The Advanced Supervisor: Cost-Aware Routing
Learn how to build a 'Financial Router' for multi-agent systems. Master the art of choosing models based on task complexity and remaining token budget.
The Advanced Supervisor: Cost-Aware Routing
In simpler systems, a "Supervisor" just routes tasks. In a production-grade fleet, a Supervisor is a Budget Manager.
The advanced supervisor doesn't just ask "Who should do this?"; it asks:
- "How complex is this task?"
- "Can a cheap model (GPT-4o mini) do it, or do I need the 'Expert' (Claude 3.5 Sonnet)?"
- "How many tokens are left in this session's budget?"
In this lesson, we learn Cost-Aware Routing. We’ll build a supervisor that optimizes for both Intelligence and Economy.
1. The "Intelligence Tiering" Strategy
Not every task requires a $20/month model.
- Tier 1 (Routine): Data formatting, simple extraction, greetings.
- Tier 2 (Analytical): RAG synthesis, summarization, simple logic.
- Tier 3 (Expert): Coding, complex legal reasoning, creative problem-solving.
The Supervisor's Job: Assign the Lowest Possible Tier that can successfully complete the task.
2. Decision Logic: The "Cheap-First" Pattern
A token-efficient supervisor follows the "Try Cheap, Escalate if Confused" pattern.
- Step 1: Send the task to a Tier 1 Agent (Cheap).
- Step 2: The Tier 1 agent includes a "Confidence Score" in its output.
- Step 3: If Score < 0.8, the Supervisor Escalates to a Tier 3 Agent.
graph TD
U[User Query] --> S[Supervisor]
S -->|Simple| L1[Cheap Agent $0.001]
S -->|Complex| L2[Expert Agent $0.10]
L1 -->|Confidence Low| S
S -->|Escalate| L2
3. Implementation: The Cost-Aware Router (Python)
Python Code: Model-Toggling Supervisor
def supervisor_router(task_complexity):
# We maintain a mapping of Tiers to Models
TIERS = {
"LOW": "gpt-4o-mini",
"MEDIUM": "gpt-4o",
"HIGH": "claude-3-5-sonnet"
}
# Logic to evaluate complexity (often using a 1-turn cheap prompt)
complexity = evaluate_task_complexity(task_complexity) # Returns 'LOW' or 'HIGH'
return TIERS[complexity]
@app.post("/agent-task")
async def handle_task(data):
model = supervisor_router(data['input'])
# Call the fleet member with the SELECTED model
pass
4. Budget-Aware Handoffs
The supervisor should track the Cumulative Cost. If the session is nearing its limit, the supervisor should force all specialists into "Aggressive Conciseness" mode.
The "Low-Power" Instruction:
"Alert: Session budget > 80%. All agent responses must be < 20 tokens. Use high-density shorthand only."
5. Token ROI: The Tiered Savings
In a system that processes 1,000 tasks:
- Baseline (All Tier 3): $100.00.
- Cost-Aware (Hybrid): $12.00.
- Savings: 88%.
By move the "Routine" tasks to cheaper models, you make your AI system mathematically sustainable at scale.
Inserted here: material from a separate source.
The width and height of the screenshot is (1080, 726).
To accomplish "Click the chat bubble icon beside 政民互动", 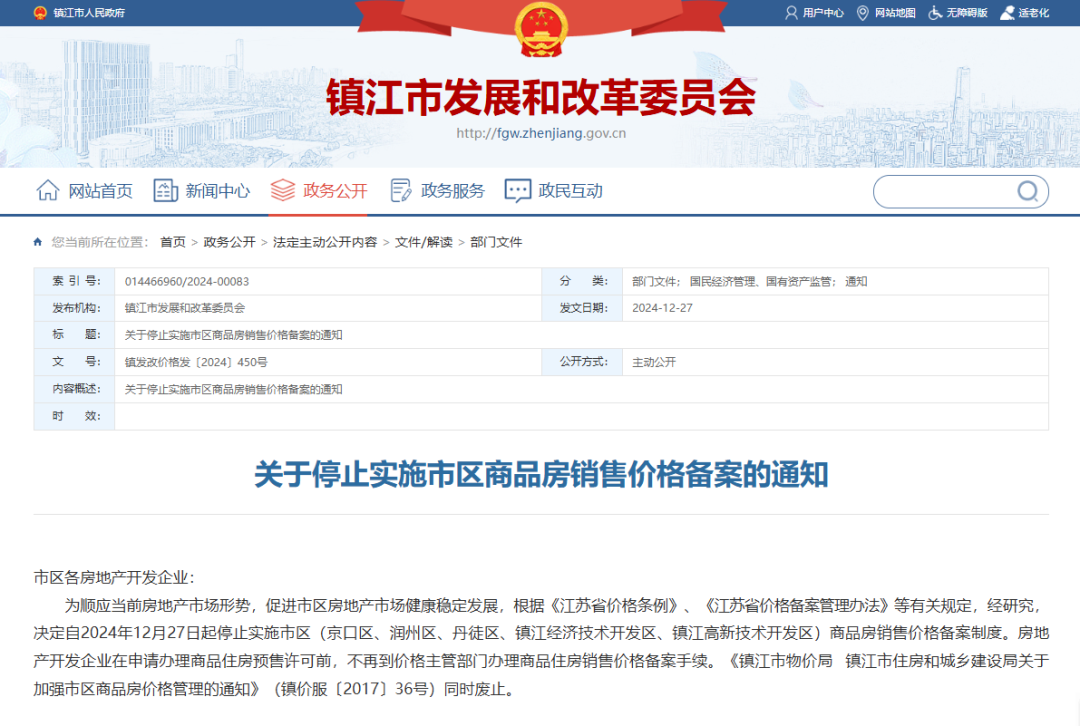I will pos(517,190).
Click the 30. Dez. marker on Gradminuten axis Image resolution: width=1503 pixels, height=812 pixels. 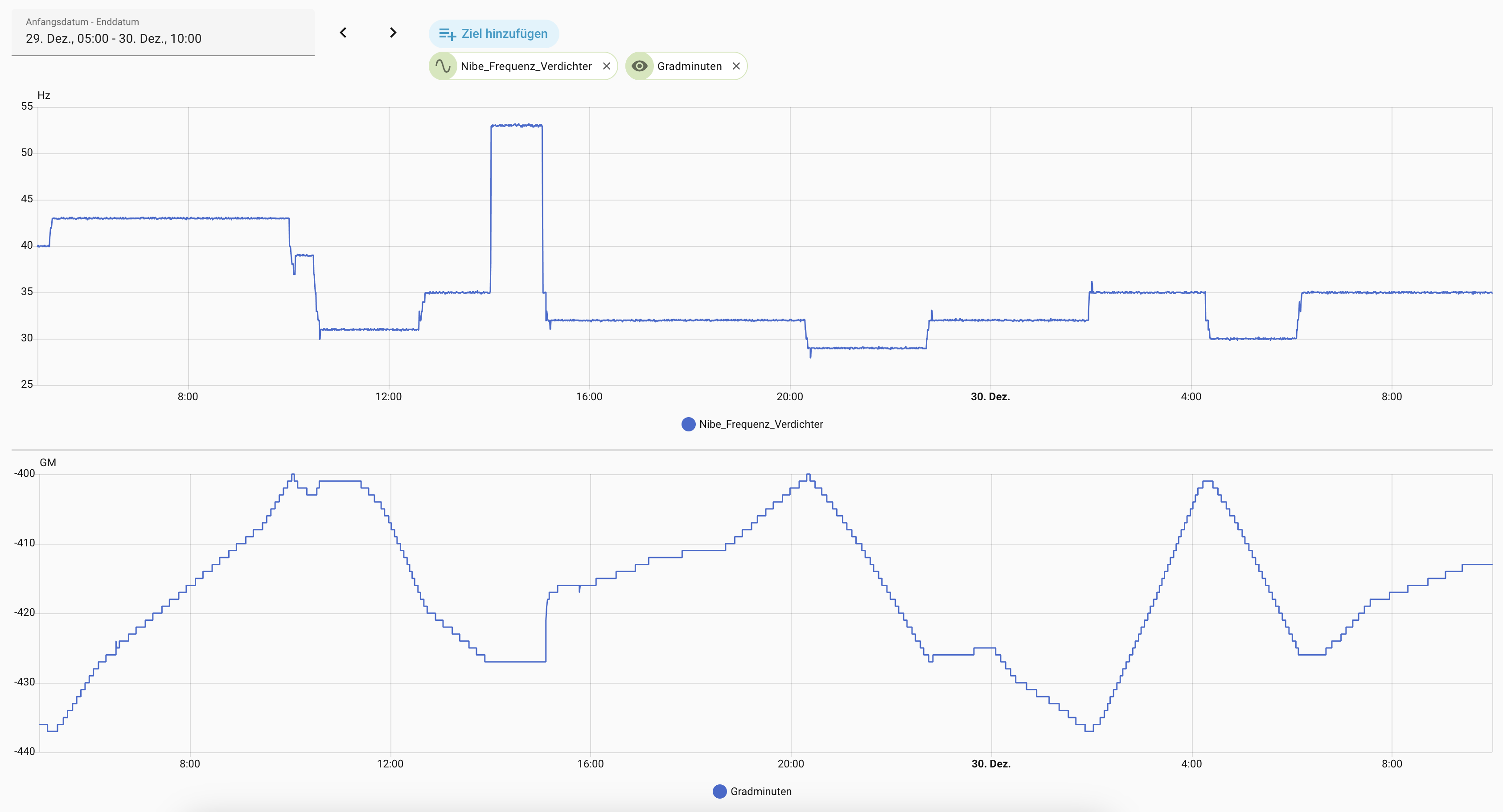[991, 763]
6. Summary and Key Takeaways
- Model Matching: Use your best models only when strictly necessary.
- Confidence-Based Escalation: Use cheap models as the "Front Line" and escalate on failure.
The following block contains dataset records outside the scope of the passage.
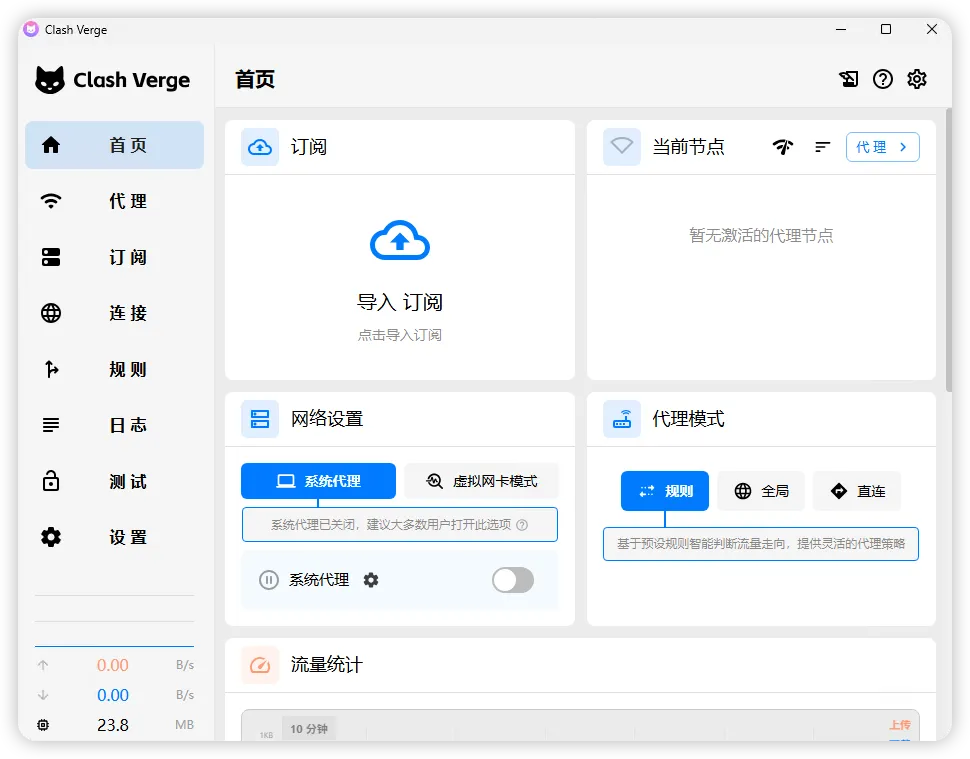Select 全局 proxy mode
This screenshot has height=759, width=970.
pos(761,491)
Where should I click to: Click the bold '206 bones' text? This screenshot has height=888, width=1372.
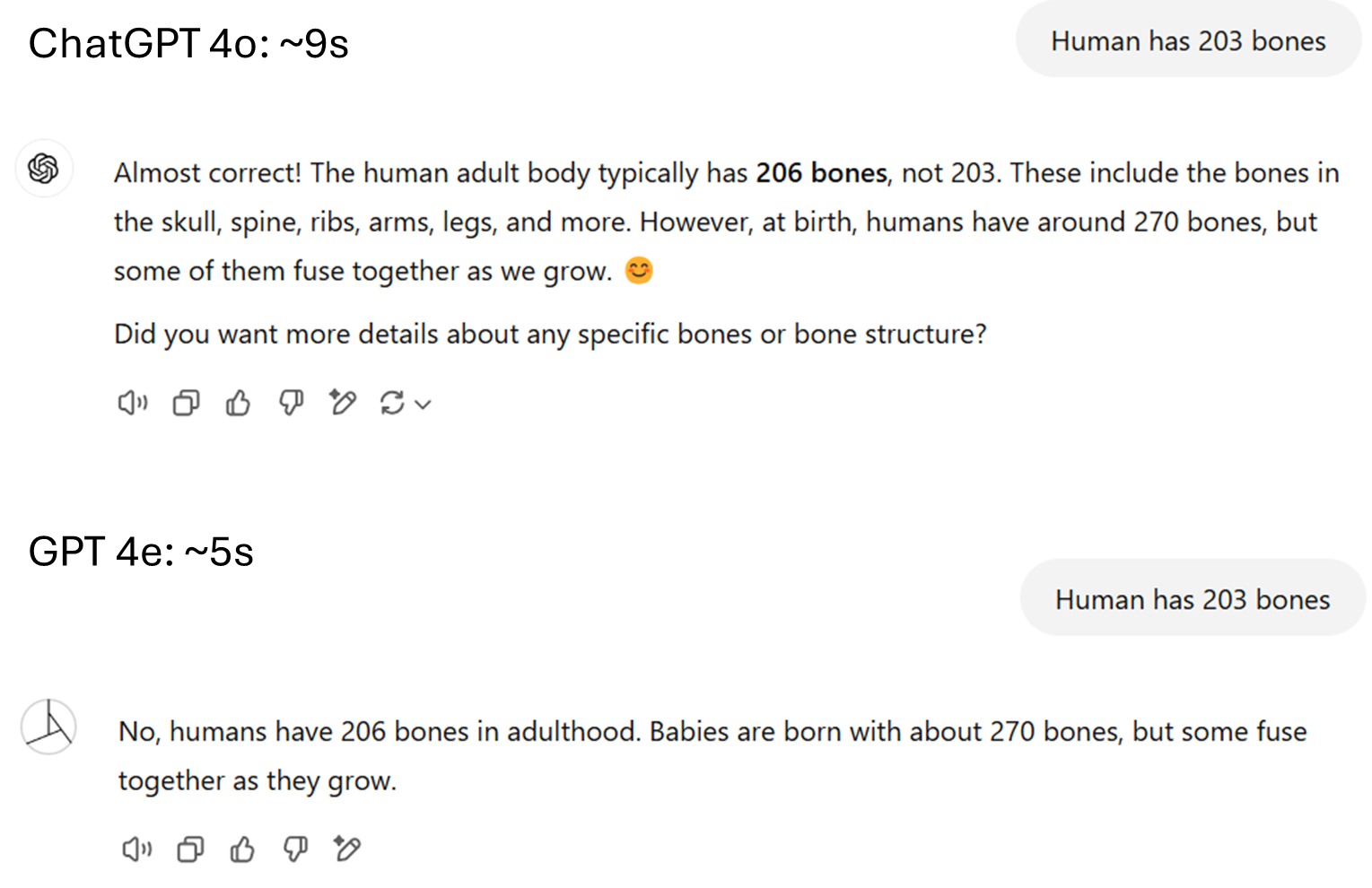coord(821,172)
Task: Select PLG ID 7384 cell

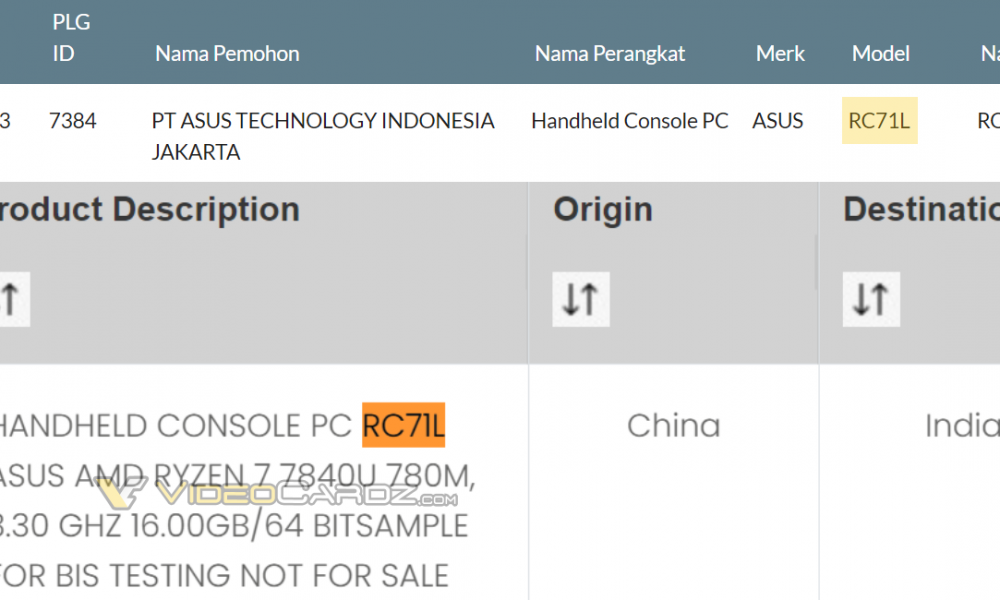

- Budget Throttle: Change agent behavior based on remaining token limits.
- Cheap Oversight: The supervisor itself should always be a high-speed, cheap model.
In the next lesson, Communication Protocols for Efficiency, we look at چگونه agents should "Talk" to each other to save tokens.
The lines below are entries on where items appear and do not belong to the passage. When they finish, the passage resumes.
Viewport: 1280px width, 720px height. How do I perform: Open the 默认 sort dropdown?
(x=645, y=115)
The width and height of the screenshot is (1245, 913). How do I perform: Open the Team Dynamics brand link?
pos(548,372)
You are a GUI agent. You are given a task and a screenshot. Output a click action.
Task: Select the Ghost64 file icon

Exercise: The Intelligence Sorter
- Take 5 tasks:
- A: Find the date of the next meeting.
- B: Write a full Python library for data processing.
- C: Summarize a 1-page email.
- D: Deduplicate a list of 100 names.
- E: Explain the meaning of life.
- Assign a Tier (Low, Medium, or Expert) to each.
- Calculate the cost if you used GPT-4o for all vs. a Tiered approach.
- Most students find the "Tiered" approach is 5x cheaper on average.